__The problem__: From the line with "Switch to the Number tab" through the line with "Click the Avg", repeat the entries verbatim, both end lines included, and add nothing.

[Records excerpted from a collection]

◆ ◆ ◆ ◆ ◆ ◆ ◆

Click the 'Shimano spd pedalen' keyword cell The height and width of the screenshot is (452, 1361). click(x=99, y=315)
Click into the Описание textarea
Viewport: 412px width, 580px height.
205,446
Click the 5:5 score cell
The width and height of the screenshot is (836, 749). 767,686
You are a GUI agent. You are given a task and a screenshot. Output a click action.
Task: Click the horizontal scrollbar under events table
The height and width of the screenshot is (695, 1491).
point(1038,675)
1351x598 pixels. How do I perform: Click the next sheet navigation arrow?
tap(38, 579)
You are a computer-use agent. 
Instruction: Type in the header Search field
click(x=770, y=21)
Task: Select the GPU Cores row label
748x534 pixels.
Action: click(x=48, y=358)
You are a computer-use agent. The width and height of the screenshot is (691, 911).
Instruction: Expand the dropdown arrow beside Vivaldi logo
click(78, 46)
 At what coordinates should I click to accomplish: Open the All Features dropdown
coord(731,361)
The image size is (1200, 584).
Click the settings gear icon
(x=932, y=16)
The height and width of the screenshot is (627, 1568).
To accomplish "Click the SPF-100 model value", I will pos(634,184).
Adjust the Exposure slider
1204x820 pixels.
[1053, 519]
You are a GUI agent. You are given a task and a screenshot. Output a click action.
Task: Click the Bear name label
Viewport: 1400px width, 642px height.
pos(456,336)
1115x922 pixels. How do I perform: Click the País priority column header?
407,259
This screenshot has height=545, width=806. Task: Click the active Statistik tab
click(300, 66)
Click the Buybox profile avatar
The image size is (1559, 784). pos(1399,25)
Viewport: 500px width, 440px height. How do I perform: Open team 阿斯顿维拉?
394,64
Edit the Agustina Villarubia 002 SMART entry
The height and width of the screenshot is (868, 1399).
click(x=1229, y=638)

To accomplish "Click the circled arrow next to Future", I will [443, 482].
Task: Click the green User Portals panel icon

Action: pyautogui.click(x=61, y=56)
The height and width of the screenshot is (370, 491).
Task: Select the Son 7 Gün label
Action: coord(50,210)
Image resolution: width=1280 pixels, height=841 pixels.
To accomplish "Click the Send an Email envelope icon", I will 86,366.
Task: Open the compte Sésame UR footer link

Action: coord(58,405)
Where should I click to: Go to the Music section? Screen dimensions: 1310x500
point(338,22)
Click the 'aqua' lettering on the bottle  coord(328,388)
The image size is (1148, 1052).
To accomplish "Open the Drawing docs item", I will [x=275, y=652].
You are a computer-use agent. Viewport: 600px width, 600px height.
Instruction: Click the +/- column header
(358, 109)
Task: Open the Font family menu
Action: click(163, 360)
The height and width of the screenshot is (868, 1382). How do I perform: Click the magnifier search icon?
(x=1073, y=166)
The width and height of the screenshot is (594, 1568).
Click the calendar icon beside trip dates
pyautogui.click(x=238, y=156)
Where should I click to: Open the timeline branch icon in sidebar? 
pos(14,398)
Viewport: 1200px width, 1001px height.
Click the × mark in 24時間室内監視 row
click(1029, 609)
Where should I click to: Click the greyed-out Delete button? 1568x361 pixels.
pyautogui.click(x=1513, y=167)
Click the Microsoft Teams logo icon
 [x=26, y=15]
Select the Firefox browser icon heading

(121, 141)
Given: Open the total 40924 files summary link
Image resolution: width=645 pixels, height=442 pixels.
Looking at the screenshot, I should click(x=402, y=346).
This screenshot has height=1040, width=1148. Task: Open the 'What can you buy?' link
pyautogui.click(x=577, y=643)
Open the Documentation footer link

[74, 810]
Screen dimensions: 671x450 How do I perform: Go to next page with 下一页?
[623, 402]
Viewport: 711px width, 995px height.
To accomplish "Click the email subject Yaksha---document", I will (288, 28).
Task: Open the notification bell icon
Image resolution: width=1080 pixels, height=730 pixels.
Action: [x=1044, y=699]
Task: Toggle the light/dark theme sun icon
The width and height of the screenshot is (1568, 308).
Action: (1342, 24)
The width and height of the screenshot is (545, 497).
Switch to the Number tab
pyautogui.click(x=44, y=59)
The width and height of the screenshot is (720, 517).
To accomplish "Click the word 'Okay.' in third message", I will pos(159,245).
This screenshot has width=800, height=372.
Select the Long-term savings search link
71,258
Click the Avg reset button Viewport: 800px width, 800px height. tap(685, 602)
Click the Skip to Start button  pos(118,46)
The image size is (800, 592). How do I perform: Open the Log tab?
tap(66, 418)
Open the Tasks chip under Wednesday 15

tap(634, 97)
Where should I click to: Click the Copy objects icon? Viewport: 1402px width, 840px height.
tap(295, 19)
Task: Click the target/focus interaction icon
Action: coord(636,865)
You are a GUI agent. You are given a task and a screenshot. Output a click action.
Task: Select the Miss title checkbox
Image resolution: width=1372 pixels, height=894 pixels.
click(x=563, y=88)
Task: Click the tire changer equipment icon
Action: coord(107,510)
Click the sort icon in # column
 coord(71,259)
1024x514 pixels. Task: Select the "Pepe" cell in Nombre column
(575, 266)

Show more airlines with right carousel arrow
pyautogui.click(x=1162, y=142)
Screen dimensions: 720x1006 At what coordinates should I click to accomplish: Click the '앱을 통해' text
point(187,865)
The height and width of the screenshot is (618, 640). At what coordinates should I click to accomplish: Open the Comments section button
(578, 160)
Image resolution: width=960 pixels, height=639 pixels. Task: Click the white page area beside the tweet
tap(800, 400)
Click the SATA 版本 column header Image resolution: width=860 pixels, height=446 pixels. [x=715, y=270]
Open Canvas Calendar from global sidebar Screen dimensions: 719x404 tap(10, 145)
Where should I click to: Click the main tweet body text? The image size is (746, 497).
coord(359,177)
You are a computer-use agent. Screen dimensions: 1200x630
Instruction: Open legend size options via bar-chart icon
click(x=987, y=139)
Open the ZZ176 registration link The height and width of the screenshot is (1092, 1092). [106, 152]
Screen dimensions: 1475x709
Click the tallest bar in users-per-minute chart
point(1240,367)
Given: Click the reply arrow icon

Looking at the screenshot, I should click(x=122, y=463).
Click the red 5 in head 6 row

◆ ◆ ◆ ◆ ◆ ◆ ◆

__Solution to the exercise__:
Switch to the Number tab
pyautogui.click(x=44, y=59)
The width and height of the screenshot is (720, 517).
To accomplish "Click the word 'Okay.' in third message", I will pos(159,245).
This screenshot has width=800, height=372.
Select the Long-term savings search link
71,258
Click the Avg reset button Viewport: 800px width, 800px height. tap(685, 602)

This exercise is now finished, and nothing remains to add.